*WORK ITEM:* Would you return the lines from the one that contains "Given: Click the Pts column header" to the last line of the entries below, exactly and with nothing added?

*EXERCISE INPUTS:*
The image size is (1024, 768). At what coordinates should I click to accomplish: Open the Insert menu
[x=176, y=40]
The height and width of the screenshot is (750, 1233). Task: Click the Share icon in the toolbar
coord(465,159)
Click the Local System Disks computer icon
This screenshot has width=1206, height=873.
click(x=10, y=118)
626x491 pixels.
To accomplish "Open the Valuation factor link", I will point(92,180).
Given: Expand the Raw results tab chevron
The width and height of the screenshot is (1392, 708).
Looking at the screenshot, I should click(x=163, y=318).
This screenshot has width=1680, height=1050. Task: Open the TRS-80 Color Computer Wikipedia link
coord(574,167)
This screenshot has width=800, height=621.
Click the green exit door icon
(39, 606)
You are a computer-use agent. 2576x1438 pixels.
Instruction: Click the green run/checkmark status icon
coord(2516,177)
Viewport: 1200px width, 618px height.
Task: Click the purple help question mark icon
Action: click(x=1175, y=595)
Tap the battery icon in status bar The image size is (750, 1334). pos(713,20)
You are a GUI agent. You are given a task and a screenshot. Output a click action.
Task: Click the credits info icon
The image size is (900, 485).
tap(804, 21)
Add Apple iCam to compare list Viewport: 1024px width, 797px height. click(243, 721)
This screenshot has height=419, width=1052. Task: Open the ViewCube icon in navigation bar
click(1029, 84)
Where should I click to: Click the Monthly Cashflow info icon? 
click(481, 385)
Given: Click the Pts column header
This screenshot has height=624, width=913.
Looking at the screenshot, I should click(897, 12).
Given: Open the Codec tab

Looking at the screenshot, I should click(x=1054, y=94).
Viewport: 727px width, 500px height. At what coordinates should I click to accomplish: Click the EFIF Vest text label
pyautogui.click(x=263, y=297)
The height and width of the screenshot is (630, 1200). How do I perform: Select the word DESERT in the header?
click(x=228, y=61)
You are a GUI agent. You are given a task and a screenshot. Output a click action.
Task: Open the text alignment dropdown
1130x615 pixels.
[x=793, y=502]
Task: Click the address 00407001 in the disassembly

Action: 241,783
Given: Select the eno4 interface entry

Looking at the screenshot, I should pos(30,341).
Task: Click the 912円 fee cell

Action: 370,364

*RESPONSE BELOW:*
Given: Click the Pts column header
This screenshot has height=624, width=913.
Looking at the screenshot, I should click(897, 12).
Given: Open the Codec tab

Looking at the screenshot, I should click(x=1054, y=94).
Viewport: 727px width, 500px height. At what coordinates should I click to accomplish: Click the EFIF Vest text label
pyautogui.click(x=263, y=297)
The height and width of the screenshot is (630, 1200). How do I perform: Select the word DESERT in the header?
click(x=228, y=61)
You are a GUI agent. You are given a task and a screenshot. Output a click action.
Task: Open the text alignment dropdown
1130x615 pixels.
[x=793, y=502]
Task: Click the address 00407001 in the disassembly

Action: 241,783
Given: Select the eno4 interface entry

Looking at the screenshot, I should pos(30,341).
Task: Click the 912円 fee cell

Action: 370,364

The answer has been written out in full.